そもそも、legal personはcorporateを意味するものではなかったはず。こう分かるのは、legal person概念の淵源が古代ローマ帝国のローマ法にまで遡ることができるからだ。古代ローマ人達はこの世の全ての存在を人と物とに分類し、物なら権利を持たない、人なら権利を持ちうると考えていた。そして複数人で構成される組織も”人”だとして所有権等を持たせることをenable(法律的に可能に)した。古代ローマ帝国の言葉でpersona sui juris ー 法律上のペルソナ、これがlegal personという概念の発端。その頃、現代のようなcorporateがあったはずはない。だから元来legal personがcorporateを意味するものではなかったと分かる。
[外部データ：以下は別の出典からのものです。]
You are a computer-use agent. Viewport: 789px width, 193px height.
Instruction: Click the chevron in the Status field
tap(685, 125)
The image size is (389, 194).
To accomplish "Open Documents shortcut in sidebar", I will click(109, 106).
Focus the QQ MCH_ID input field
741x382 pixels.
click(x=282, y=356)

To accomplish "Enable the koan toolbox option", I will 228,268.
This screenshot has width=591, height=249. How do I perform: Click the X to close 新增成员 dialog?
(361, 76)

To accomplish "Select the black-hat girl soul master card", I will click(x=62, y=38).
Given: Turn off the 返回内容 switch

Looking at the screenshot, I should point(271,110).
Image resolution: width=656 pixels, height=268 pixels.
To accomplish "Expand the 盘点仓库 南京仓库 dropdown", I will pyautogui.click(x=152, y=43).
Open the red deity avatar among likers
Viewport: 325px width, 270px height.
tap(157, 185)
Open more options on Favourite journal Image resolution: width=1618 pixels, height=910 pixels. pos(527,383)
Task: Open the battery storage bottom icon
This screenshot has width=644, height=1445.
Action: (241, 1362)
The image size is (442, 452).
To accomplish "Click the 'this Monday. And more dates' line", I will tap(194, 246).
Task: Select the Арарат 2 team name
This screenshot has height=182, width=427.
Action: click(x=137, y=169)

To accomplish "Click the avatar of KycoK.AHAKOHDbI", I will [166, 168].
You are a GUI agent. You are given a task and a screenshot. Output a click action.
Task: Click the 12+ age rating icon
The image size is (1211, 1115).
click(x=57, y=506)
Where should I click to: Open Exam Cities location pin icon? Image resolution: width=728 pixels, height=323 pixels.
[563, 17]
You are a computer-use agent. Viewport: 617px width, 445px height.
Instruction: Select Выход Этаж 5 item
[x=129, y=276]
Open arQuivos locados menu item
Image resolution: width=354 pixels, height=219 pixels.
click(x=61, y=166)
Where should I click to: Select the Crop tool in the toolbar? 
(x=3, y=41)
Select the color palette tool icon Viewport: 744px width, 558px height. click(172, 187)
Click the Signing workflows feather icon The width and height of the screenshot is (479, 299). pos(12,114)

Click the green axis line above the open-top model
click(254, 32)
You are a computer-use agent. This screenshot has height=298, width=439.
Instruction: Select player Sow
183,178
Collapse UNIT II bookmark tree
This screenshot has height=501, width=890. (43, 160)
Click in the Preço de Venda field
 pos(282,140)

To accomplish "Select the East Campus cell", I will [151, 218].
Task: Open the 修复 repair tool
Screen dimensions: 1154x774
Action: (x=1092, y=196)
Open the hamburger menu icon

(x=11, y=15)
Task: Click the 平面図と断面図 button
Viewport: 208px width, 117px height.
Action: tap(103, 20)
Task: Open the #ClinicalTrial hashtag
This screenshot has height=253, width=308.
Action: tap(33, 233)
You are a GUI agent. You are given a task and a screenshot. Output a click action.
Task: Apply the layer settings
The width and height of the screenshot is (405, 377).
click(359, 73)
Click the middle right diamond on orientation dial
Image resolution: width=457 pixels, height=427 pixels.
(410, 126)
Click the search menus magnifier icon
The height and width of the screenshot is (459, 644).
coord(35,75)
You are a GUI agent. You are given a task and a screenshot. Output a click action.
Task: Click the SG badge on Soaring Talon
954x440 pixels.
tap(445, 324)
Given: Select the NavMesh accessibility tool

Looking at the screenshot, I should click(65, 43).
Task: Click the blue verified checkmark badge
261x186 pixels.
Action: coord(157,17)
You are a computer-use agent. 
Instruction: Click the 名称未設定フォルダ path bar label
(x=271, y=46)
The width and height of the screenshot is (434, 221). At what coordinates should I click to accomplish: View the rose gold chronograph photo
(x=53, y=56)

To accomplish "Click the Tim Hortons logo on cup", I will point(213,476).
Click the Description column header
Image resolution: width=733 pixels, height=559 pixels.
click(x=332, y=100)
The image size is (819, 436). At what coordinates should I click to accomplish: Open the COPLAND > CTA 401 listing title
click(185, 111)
では何時、現代のようなcorporateが発明されたのか? これを考えるためにGoogle Ngramを使うことにする。これは、西暦1500年から2008年の500年間に世界で発刊された全ての活字書籍をGoogleがOCR(光学的コード読取)し、使用された用語・概念をピックアップし、用語・概念ごとにその出現頻度を縦軸に、出現年代を横軸にしたグラフを提供する。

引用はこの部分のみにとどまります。